--- Required work ---
In the records below, find the line holding "1289x581 pixels. Task: Open" and the line holding "Task: Click the gold Go helmet icon". Set down both, with every line between them, exactly.

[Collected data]
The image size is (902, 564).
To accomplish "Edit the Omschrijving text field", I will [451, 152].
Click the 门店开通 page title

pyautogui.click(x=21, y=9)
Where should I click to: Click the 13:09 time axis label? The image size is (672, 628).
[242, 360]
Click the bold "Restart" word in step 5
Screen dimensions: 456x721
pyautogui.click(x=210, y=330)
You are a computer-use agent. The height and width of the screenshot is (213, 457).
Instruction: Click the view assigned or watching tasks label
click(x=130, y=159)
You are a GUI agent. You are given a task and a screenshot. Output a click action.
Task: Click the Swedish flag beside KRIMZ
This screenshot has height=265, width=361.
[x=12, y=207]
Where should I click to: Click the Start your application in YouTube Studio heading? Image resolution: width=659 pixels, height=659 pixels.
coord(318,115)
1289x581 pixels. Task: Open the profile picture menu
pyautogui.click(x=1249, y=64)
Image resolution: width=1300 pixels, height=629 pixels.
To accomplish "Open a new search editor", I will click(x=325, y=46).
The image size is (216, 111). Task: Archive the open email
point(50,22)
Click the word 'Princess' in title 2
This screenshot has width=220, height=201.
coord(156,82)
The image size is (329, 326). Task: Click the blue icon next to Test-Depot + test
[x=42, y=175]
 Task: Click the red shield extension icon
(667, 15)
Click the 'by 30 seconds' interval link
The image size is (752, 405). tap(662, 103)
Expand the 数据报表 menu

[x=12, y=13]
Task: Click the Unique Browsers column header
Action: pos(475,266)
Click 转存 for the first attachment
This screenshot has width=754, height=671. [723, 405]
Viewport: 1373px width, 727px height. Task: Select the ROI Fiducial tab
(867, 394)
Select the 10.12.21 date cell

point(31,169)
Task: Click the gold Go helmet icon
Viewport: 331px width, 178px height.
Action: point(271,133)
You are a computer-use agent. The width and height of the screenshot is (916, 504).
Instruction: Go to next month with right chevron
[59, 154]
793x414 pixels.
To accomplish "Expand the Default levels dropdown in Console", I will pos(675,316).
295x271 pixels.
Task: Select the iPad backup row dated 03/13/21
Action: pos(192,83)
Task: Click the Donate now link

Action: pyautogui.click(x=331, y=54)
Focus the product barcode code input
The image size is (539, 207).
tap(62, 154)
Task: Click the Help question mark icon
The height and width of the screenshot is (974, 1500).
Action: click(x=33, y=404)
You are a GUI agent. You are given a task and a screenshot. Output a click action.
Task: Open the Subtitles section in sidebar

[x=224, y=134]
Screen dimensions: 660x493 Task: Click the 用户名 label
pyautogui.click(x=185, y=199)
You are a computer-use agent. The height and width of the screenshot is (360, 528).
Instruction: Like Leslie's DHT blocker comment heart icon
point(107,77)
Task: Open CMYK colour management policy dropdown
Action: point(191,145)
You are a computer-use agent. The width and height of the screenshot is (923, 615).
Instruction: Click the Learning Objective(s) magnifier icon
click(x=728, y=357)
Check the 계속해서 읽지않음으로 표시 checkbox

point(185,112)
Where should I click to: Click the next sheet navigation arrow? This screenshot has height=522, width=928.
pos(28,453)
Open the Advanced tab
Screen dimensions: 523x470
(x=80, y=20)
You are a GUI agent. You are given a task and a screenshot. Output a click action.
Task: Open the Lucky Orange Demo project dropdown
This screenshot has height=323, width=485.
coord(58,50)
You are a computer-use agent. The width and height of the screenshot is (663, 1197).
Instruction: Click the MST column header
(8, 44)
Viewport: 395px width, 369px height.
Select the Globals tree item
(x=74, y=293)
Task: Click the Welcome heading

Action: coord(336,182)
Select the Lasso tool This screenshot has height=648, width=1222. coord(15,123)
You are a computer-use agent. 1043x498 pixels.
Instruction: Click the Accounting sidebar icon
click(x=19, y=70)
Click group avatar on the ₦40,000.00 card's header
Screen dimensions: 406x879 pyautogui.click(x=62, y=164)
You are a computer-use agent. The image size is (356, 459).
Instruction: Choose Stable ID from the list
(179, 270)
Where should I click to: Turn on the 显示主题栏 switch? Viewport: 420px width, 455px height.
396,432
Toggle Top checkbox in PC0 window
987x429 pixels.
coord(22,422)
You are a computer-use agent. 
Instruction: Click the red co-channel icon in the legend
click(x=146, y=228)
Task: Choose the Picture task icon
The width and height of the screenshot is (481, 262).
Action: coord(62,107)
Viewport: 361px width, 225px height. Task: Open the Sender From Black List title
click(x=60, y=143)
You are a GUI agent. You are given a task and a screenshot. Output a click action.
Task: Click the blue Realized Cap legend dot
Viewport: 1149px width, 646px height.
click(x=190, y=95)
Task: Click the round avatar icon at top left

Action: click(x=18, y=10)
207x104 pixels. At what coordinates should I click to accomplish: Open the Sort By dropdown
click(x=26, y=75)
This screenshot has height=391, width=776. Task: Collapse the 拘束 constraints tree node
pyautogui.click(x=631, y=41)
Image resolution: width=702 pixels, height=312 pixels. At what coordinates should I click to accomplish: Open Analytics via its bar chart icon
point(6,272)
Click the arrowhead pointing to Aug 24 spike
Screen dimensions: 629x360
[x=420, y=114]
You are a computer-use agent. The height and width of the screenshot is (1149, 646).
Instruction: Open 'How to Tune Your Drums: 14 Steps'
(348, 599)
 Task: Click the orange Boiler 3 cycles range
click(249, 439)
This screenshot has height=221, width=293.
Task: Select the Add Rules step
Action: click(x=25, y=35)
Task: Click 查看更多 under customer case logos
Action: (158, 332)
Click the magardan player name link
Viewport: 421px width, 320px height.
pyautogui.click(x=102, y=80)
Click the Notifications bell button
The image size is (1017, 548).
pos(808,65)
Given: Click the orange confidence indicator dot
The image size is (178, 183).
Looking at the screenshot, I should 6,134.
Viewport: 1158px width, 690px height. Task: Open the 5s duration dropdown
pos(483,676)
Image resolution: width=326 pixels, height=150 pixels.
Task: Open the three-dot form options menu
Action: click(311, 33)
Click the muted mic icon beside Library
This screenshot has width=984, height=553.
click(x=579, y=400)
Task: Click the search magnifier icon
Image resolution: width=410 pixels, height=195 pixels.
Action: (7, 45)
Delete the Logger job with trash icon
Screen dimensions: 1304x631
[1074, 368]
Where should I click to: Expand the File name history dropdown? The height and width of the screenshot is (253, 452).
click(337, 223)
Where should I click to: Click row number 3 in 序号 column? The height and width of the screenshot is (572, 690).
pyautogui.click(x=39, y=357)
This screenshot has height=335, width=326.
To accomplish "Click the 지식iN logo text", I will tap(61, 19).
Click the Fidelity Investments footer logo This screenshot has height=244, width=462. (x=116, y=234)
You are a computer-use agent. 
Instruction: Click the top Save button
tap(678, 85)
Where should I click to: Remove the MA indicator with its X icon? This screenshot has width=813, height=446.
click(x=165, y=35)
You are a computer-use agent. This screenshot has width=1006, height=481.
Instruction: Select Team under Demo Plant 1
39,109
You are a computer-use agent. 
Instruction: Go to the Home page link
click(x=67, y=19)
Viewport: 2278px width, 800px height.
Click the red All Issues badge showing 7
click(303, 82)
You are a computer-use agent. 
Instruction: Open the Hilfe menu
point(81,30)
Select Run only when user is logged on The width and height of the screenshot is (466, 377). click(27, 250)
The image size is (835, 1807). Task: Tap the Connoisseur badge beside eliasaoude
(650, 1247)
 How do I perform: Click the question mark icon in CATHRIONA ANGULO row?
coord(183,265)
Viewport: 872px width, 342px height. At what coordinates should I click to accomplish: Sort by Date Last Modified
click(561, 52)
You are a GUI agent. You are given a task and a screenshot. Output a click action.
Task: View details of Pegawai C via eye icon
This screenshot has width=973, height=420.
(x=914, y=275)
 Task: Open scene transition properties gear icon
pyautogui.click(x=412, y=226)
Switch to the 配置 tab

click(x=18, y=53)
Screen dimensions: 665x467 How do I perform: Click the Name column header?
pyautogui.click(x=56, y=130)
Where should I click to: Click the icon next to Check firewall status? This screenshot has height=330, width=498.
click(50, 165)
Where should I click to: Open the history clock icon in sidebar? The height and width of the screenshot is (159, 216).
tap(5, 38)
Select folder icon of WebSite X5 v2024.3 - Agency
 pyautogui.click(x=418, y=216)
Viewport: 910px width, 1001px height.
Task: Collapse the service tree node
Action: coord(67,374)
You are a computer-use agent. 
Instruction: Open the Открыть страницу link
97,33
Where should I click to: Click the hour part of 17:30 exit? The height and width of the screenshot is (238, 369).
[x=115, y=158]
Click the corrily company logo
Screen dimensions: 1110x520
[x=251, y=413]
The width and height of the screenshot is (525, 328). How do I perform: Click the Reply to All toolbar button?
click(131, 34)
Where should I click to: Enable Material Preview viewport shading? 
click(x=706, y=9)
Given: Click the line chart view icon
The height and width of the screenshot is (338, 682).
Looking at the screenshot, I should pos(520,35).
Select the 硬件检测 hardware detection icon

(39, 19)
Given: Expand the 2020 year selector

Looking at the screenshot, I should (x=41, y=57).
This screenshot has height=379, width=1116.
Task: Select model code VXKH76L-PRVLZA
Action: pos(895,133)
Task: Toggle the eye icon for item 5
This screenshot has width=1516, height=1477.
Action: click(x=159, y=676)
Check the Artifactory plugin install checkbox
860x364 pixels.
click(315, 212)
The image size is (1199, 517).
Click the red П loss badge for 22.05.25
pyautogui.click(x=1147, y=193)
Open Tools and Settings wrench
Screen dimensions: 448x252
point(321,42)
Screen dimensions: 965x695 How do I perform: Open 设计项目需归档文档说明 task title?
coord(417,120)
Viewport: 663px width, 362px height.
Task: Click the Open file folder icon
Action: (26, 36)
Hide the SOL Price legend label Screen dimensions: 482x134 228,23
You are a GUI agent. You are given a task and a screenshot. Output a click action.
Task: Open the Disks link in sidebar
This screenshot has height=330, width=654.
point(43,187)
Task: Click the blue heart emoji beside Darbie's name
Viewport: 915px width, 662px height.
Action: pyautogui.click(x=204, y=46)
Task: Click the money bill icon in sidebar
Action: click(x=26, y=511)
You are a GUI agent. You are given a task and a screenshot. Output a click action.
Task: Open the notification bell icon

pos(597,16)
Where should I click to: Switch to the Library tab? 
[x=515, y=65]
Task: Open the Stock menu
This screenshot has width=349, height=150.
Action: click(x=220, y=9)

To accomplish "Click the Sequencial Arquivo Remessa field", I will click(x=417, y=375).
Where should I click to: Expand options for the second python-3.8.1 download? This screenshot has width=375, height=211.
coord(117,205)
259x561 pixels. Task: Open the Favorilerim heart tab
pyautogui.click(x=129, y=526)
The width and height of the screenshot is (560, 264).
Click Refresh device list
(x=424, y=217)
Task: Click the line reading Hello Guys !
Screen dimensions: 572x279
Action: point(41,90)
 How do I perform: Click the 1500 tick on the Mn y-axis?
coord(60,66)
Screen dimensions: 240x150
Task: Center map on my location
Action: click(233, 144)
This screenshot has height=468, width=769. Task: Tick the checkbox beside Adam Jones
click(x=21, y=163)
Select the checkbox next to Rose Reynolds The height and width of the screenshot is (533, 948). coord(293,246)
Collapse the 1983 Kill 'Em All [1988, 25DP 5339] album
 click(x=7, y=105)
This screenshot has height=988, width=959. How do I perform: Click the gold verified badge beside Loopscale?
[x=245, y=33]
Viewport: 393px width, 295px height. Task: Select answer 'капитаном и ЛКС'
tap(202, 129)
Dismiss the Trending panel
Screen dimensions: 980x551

--- Written answer ---
1289x581 pixels. Task: Open the profile picture menu
pyautogui.click(x=1249, y=64)
Image resolution: width=1300 pixels, height=629 pixels.
To accomplish "Open a new search editor", I will click(x=325, y=46).
The image size is (216, 111). Task: Archive the open email
point(50,22)
Click the word 'Princess' in title 2
This screenshot has width=220, height=201.
coord(156,82)
The image size is (329, 326). Task: Click the blue icon next to Test-Depot + test
[x=42, y=175]
 Task: Click the red shield extension icon
(667, 15)
Click the 'by 30 seconds' interval link
The image size is (752, 405). tap(662, 103)
Expand the 数据报表 menu

[x=12, y=13]
Task: Click the Unique Browsers column header
Action: pos(475,266)
Click 转存 for the first attachment
This screenshot has width=754, height=671. [723, 405]
Viewport: 1373px width, 727px height. Task: Select the ROI Fiducial tab
(867, 394)
Select the 10.12.21 date cell

point(31,169)
Task: Click the gold Go helmet icon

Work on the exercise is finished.